PITTSBURGH (CBS NEWS)— It appears the first national Super Bowl ad for 84 Lumber is a success, though not as its creators originally intended, CBS Pittsburgh reports.

First, Brunnerworks, the Pittsburgh advertising company that created the spot, was forced to make a change.

The original ad featured a wall blocking people looking for work in the United States, and immigrants unable to cross the border due to the wall. That apparently made FOX uncomfortable.

“Simply put, that was a spot that they didn’t think they would be willing to run during the Super Bowl,” said Michael Brunner, the chairman and CEO of Brunnerworks.

So the ad agency did some re-noodling.

“We changed the spot and that’s what we’ll be running on Sunday,” Brunner said.

The resulting 90-second spot directed viewers online for the conclusion.

Steve Radick, Brunnerworks’ vice president and director of public relations and content integration, said the website received more than 300,000 web requests in the first minute.

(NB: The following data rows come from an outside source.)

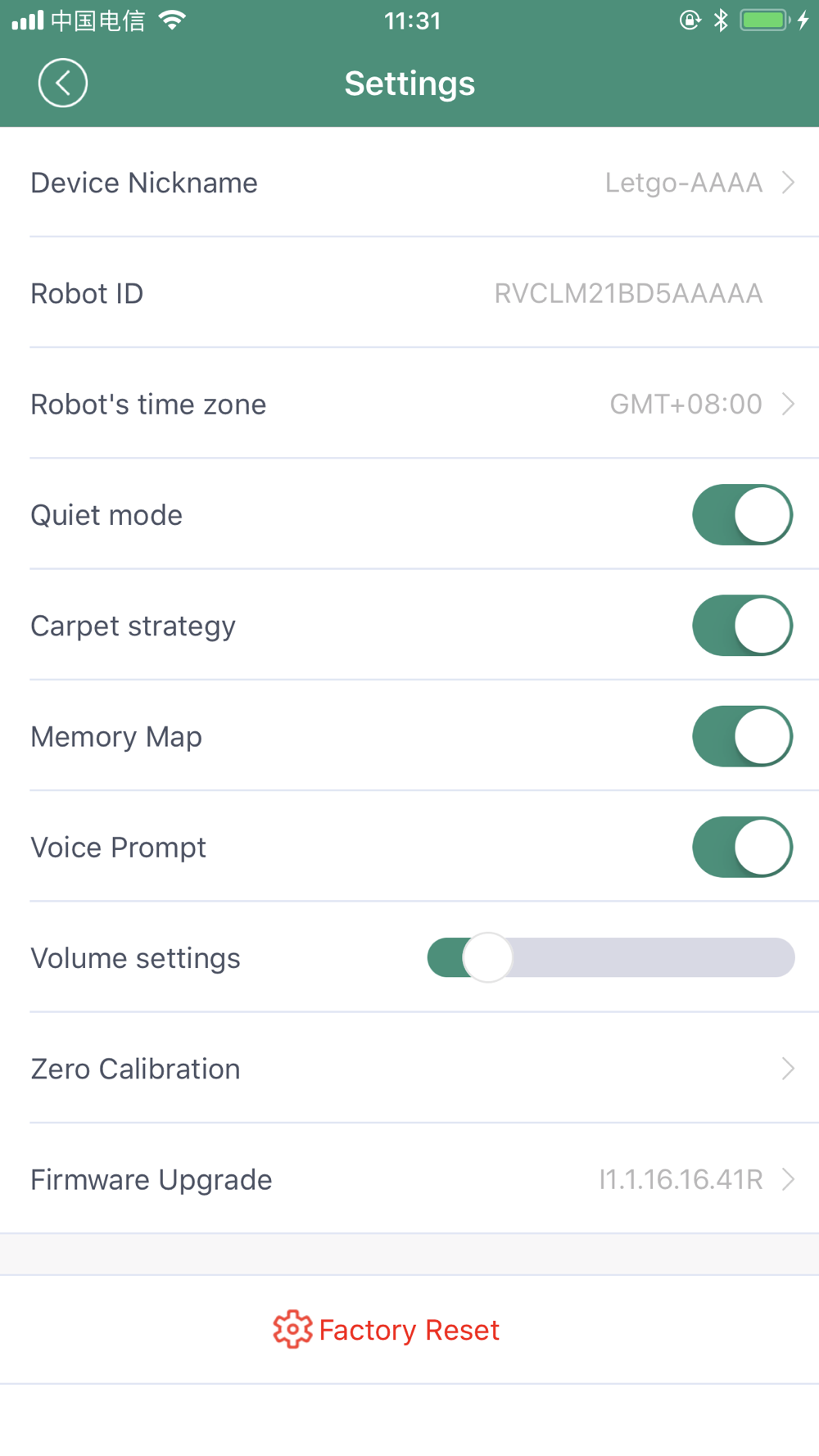The width and height of the screenshot is (819, 1456).
Task: Tap the rotation lock status icon
Action: [x=690, y=20]
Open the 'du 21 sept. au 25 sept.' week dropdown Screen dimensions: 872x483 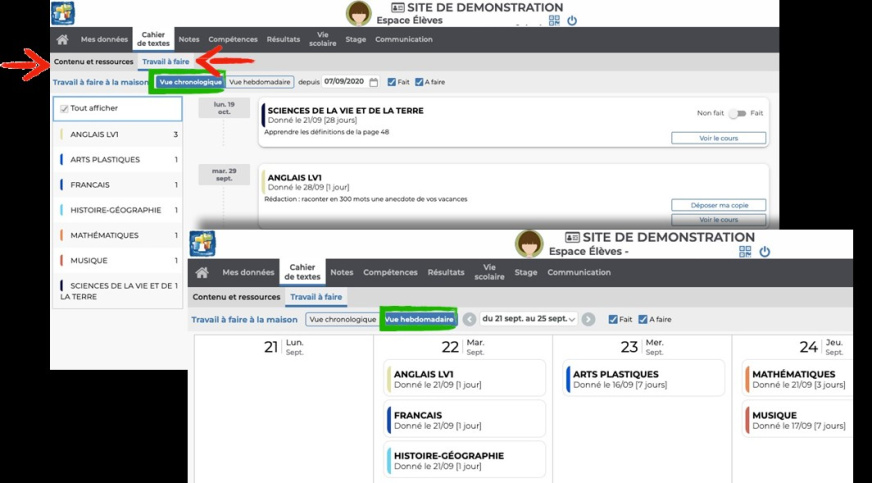529,319
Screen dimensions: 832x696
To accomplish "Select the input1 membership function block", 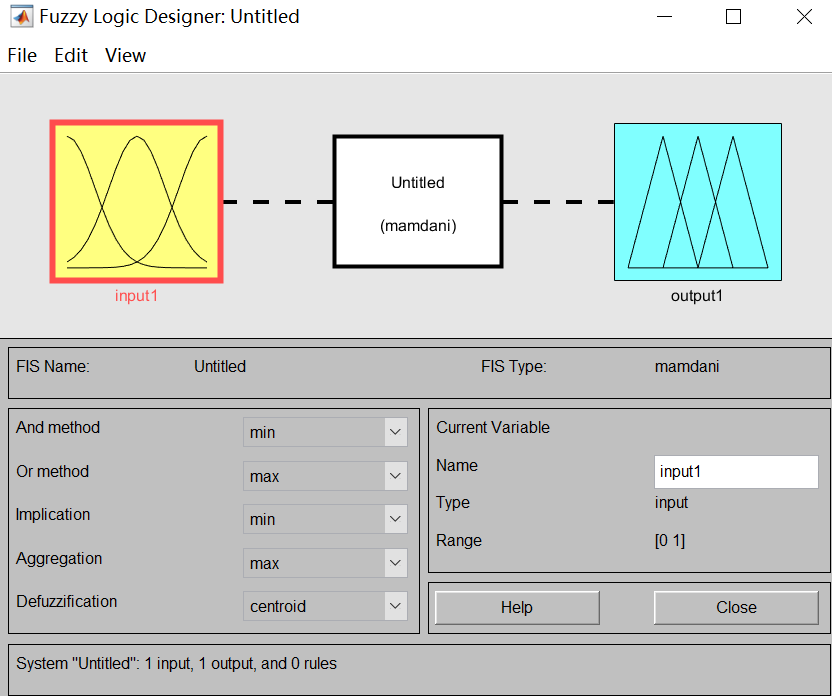I will [x=136, y=200].
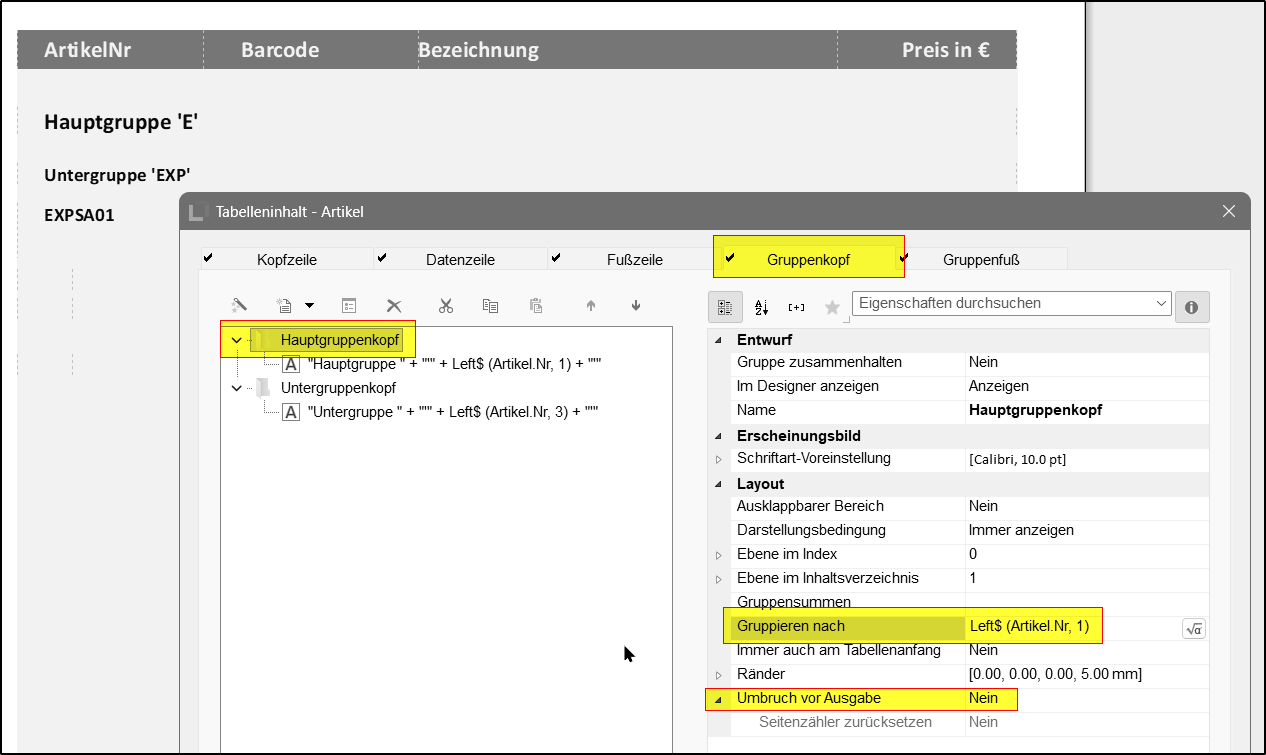Click the info button beside search box
1266x755 pixels.
point(1192,307)
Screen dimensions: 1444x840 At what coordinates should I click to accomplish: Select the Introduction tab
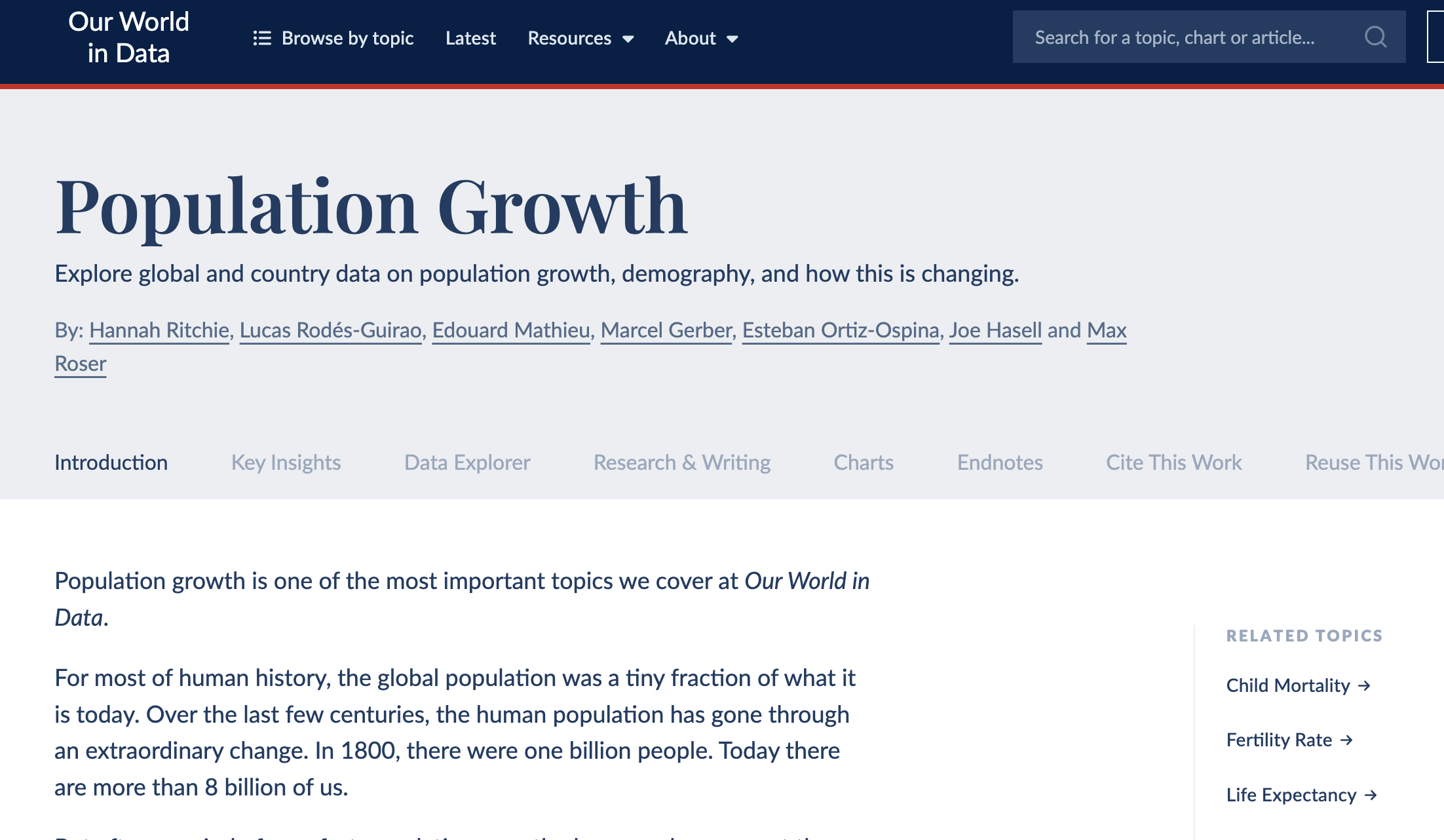111,463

The traffic was more than the site could handle. Radick said only half of the server requests could be handled every minute, but after about 10 minutes the issue was resolved.

In the end, Radick said the website received more than 6 million requests in the first hour after the spot aired just before halftime of the Super Bowl.

Brunner tells the “KDKA Morning News” the ad was viewed over 4 million times on YouTube in the first 12 hours.

Brunner adds while they had to change the ad, it worked out for the best.

“It was planned to be a 90-second spot all along, clearly we had to make some changes, and the end result; we were very pleased,” says Brunner

The 84 Lumber ad had three goals according to Brunner.

“One was to generate awareness, two was to position 84 Lumber as an employer of choice, and then most importantly is to get the recruits, to fill the number of positions [84 Lumber] has open over the course of the year,” he said.

Brunner says the ad wasn’t mean to create controversy.

“The controversy’s already out there. We were simply using that as a metaphor to talk about 84 Lumber and what they’re looking for in terms of the people they’re looking to hire,” says Brunner.